If you ever wanted to watch Joaquin Phoenix fling himself from one side of a room to touch a wall and fling himself back to touch a window, describing how both feel in alternately concrete and abstract terms, over and over and over again, Paul Thomas Anderson's The Master is the movie for you.

This film is a chore. By now you probably know that it is kinda-sorta about Scientology and that Philip Seymour Hoffman's Lancaster Dodd character is kinda-sorta L. Ron Hubbard, in that he heads a small cult of weirdos. Much of The Master is devoted to the "processing" of World War II veteran drifter Freddie Quell (Joaquin Phoenix) through Lancaster's pseudoscientific methods. The supposed goal is to "bring man back to his inherent state of perfect," but what we see is good, old-fashioned brainwashing that Anderson lets play out for minutes on end, necessary repetition and all.

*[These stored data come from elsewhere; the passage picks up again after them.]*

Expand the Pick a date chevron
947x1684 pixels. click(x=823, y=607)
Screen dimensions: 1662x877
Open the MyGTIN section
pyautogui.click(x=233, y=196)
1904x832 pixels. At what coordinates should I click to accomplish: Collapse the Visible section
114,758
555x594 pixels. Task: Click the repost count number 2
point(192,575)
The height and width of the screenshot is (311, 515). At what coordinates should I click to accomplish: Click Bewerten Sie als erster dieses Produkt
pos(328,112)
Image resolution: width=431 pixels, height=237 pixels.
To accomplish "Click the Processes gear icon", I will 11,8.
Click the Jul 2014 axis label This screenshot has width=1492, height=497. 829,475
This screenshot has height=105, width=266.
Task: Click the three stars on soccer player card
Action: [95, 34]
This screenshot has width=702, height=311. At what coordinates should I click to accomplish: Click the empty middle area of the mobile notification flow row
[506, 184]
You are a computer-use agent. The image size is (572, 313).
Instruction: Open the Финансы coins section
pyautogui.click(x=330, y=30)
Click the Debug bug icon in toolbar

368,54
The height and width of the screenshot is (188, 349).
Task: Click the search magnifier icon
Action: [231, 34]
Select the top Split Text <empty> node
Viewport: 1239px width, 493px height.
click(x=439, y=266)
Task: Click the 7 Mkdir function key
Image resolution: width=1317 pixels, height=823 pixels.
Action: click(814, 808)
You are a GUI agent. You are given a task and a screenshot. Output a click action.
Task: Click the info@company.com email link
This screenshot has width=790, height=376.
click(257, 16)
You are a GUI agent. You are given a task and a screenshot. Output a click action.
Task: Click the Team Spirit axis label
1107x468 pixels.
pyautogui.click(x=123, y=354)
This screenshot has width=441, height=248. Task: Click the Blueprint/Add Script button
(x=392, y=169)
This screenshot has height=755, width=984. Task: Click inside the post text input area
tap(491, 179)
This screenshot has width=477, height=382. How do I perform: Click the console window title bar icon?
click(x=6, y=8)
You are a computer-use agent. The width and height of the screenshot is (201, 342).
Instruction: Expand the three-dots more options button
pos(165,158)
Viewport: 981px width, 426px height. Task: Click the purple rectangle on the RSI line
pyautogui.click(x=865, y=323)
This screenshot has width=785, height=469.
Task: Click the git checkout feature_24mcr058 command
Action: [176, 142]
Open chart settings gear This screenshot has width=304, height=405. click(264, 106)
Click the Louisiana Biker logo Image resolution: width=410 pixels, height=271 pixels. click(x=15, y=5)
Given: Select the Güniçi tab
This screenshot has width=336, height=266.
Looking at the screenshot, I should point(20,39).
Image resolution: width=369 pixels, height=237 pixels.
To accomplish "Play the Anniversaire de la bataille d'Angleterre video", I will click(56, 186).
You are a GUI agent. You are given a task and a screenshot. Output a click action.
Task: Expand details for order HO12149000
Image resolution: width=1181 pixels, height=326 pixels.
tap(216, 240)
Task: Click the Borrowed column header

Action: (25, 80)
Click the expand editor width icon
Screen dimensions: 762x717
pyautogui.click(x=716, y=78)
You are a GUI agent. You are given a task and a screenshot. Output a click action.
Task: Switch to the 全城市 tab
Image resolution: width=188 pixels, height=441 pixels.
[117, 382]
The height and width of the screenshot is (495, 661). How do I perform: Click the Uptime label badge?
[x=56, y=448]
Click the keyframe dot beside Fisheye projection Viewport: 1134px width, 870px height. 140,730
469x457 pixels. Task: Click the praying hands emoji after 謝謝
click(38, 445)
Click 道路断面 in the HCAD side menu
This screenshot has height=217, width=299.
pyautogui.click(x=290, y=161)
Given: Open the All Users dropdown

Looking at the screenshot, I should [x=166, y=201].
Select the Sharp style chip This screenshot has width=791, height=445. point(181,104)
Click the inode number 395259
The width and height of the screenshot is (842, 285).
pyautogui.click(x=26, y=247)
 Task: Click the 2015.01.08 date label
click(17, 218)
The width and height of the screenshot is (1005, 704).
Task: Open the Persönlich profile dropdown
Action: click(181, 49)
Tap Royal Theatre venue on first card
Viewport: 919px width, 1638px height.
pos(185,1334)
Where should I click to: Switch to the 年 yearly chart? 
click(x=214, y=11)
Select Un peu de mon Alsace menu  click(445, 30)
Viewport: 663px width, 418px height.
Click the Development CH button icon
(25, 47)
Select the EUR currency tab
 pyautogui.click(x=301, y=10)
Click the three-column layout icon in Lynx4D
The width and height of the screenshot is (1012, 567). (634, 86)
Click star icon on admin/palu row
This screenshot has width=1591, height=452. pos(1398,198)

In one respect, this is engaging: as Lancaster drills Freddie, we play along, answering his ridiculous questions ("Have you ever had sex with a member of your family?") in our own heads and carrying out his orders (don't blink). In another, it is tedious. It's a series of tests where the results don't matter and are faulty anyway since they lack scientific foundation, from what we can tell from the small amount of information we receive. That they are being conducted and taken by unknowable characters made me wonder repeatedly why I should care about any of it, or why I was watching the film at all.

The initial draw for me was that this is a PTA film, and Anderson is a Great American Filmmaker. The Master is so emptily ponderous, so happy to take its time to say not very much at all and, on top of all that, so bursting with craft that I got the sense that it, too, is aware of its own importance. For this, it reminded me of The Dark Knight Rises, and I was just as disappointed.

There is a lot to appreciate but little to love in The Master. We get an idea of what indoctrination looks like, but it is no exposé. Its sideways recounting of (some of) history reminded me of Boogie Nights, an abstract of the porno chic era where all the names and several of the dates were changed. But at least that movie was fun, at least its script had momentum, at least some of its characters' motivations were clear.

Joaquin Phoenix plays Freddie as a hunched over and muttering PTSD-suffering stray dog, uncontrollable libido and all. He looks a decade or two older than he is. His unpredictability is predictable. He's so real that he's dull, like a villain who's played too well to be truly appreciated. Philip Seymour Hoffman plays Lancaster with a dandy's zest, upright and theatrical. He's playing a player, and those roles tend to impress inherently. He's fine. The bit players like Amy Adams feel underused. Laura Dern has about five minutes of screen time and her character is as important as any other besides Freddie and Lancaster, which is to say, not at all.

This is a character study of two men who begin and end the movie shrouded in mystery. The effect is like being able to read every fourth word of a biography. Lancaster is all polish except for a few cracks, Freddie is mostly just cracked, but between them they can't muster a portrait worth looking at. Anderson, who also wrote the inert script, errs too much on the side of subtlety and the subtext (particularly about just how much of a fraud Lancaster is) is far more fascinating than the text. That is an impressive trick to pull off, and I don't doubt that it is exactly what Anderson was attempting to accomplish.

His intentions, though, leave us with over two hours of film about uncertainty and essence. It's about as moving as a visit to a department store perfume counter and as satisfying as a one-time trip to a Scientology center.